Top of EXTRACTED ENTRIES

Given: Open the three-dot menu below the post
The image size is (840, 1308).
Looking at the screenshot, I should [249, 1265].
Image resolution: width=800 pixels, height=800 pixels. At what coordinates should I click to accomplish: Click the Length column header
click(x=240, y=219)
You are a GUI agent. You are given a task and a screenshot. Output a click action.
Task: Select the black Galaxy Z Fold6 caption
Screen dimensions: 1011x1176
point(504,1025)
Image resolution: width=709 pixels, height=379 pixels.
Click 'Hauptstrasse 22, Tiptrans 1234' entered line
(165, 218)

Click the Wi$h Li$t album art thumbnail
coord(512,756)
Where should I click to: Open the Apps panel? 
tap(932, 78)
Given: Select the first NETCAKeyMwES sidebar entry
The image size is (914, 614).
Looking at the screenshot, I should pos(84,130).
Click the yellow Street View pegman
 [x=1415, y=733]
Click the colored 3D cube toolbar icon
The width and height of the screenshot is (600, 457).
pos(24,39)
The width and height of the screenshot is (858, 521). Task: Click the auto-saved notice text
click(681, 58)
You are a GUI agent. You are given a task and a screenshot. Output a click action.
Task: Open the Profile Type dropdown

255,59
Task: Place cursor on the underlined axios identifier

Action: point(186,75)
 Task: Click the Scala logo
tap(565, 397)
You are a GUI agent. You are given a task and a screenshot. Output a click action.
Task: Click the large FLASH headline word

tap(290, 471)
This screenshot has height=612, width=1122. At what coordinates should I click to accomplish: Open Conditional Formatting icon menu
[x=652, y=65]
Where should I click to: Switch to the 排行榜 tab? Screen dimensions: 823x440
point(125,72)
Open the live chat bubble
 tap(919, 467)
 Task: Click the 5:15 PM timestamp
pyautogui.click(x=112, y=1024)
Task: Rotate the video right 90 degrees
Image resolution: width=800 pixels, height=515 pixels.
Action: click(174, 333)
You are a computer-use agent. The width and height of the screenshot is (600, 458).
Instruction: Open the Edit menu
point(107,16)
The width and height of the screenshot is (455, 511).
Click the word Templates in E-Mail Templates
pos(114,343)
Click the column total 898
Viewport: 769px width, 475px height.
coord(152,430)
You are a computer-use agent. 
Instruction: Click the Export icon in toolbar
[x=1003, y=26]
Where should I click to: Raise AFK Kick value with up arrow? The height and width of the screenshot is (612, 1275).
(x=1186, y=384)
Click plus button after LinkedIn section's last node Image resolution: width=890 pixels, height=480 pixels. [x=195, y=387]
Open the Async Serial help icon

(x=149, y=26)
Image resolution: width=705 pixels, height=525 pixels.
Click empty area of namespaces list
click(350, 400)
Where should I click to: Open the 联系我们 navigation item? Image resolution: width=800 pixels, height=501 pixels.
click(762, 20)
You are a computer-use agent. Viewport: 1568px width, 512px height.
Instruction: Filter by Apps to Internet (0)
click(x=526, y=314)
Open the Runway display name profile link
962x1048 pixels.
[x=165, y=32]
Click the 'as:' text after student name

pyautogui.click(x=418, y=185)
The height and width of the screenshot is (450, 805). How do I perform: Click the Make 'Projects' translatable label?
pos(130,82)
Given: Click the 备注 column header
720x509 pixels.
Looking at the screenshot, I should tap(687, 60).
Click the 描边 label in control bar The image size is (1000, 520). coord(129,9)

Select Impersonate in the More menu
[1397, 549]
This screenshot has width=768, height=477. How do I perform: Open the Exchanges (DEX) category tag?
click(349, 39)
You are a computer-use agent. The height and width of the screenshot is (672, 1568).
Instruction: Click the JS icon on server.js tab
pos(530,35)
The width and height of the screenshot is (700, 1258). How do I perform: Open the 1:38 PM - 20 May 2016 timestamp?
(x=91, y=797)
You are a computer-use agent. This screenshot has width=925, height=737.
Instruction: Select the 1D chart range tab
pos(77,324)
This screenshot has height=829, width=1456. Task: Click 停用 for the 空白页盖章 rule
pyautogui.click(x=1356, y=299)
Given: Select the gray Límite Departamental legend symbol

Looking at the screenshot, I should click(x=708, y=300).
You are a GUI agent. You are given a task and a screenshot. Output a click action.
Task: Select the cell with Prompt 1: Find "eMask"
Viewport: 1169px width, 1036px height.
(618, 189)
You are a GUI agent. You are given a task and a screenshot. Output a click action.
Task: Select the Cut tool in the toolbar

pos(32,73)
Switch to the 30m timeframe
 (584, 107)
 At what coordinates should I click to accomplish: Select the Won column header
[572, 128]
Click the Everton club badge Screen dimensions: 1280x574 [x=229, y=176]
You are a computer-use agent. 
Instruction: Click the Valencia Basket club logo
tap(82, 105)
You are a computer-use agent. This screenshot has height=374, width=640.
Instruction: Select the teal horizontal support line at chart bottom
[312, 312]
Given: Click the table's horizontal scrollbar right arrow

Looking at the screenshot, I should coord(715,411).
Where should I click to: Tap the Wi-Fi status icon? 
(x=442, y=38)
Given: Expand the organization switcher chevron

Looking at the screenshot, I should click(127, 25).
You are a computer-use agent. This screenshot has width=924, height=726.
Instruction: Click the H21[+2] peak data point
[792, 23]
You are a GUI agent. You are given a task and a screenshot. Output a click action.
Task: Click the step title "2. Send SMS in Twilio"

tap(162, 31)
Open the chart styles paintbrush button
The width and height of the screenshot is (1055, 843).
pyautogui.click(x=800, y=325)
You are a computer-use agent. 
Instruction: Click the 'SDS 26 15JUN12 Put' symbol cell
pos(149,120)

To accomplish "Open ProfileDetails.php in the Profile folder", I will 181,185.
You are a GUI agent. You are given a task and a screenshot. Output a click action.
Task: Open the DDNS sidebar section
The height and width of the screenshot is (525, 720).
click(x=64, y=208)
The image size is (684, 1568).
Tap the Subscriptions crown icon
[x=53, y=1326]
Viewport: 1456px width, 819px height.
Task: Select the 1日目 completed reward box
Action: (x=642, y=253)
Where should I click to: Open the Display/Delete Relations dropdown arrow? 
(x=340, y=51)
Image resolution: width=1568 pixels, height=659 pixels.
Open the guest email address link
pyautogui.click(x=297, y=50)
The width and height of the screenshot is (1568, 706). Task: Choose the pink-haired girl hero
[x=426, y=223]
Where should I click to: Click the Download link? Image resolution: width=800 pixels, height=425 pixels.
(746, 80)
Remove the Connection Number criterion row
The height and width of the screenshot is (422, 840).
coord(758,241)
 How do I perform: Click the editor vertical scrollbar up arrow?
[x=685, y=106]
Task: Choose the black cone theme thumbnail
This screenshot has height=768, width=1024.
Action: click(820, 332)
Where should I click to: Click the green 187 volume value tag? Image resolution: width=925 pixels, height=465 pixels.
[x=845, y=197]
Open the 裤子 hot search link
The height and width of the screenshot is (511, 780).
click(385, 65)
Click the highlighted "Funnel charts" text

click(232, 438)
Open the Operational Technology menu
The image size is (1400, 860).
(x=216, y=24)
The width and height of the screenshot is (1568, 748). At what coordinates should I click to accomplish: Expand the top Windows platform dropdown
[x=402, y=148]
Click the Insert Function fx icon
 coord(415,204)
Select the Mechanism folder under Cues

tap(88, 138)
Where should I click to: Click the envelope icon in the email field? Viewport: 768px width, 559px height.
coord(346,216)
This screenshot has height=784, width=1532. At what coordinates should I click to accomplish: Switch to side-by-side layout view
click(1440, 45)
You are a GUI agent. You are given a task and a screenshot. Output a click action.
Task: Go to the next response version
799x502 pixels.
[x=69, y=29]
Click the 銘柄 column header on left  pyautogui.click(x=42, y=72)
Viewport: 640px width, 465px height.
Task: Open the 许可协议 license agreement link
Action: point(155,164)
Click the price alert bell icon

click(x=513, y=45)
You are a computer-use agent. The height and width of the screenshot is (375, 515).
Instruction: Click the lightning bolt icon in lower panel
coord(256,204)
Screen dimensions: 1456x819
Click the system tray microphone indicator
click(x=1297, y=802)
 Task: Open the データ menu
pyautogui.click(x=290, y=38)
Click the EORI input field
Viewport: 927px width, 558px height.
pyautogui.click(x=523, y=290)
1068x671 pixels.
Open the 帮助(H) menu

Bottom of EXTRACTED ENTRIES

INSTRUCTIONS TO FOLLOW: Using the data above, transcribe the lines that run from the line with "This screenshot has height=829, width=1456." to the line with "Task: Select the cell", both ends kept, and output nothing else.

SOLUTION:
This screenshot has height=829, width=1456. Task: Click 停用 for the 空白页盖章 rule
pyautogui.click(x=1356, y=299)
Given: Select the gray Límite Departamental legend symbol

Looking at the screenshot, I should click(x=708, y=300).
You are a GUI agent. You are given a task and a screenshot. Output a click action.
Task: Select the cell with Prompt 1: Find "eMask"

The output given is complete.